■ TASK ITEM: Check each line of the listing, and copy it if it contains the word "beside".

=== DATA RECORDS ===

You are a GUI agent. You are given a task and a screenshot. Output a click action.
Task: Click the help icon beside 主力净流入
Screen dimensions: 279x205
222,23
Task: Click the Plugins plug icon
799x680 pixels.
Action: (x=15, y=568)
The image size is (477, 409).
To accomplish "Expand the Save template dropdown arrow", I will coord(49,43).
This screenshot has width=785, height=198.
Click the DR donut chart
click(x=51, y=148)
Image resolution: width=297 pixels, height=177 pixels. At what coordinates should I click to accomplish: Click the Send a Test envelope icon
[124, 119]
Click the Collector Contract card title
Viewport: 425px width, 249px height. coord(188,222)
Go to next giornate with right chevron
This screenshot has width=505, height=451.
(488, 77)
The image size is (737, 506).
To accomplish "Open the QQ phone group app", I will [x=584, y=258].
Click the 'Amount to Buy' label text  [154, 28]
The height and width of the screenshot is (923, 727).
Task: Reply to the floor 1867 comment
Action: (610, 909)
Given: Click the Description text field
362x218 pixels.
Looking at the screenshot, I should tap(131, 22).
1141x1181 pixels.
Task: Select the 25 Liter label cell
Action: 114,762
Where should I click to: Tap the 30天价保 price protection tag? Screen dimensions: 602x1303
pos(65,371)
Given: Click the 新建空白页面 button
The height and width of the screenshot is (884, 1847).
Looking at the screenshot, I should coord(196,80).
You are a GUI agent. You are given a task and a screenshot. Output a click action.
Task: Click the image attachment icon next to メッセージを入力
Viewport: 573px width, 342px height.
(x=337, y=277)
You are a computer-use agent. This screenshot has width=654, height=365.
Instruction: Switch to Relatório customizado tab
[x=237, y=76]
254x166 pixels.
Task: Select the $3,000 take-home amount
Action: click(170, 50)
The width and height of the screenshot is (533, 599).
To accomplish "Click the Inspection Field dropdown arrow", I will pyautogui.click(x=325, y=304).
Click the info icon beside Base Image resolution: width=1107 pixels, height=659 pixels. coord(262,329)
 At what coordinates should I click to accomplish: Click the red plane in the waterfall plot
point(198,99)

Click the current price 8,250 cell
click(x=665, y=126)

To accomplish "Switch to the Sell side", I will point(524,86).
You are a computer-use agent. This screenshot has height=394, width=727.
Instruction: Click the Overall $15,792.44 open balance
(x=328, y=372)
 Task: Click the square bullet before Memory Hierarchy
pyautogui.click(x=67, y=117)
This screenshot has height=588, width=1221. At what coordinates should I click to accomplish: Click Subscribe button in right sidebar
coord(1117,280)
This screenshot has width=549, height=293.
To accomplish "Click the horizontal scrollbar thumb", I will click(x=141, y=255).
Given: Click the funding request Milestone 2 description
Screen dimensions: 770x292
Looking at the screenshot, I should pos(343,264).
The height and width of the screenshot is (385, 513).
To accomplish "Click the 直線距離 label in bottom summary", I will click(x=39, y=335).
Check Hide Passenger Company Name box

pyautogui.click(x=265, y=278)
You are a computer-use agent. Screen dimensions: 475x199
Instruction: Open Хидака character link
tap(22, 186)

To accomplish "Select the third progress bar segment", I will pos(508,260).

===

■ OUTPUT OF THE TASK:
Task: Click the help icon beside 主力净流入
Click the info icon beside Base Image resolution: width=1107 pixels, height=659 pixels. coord(262,329)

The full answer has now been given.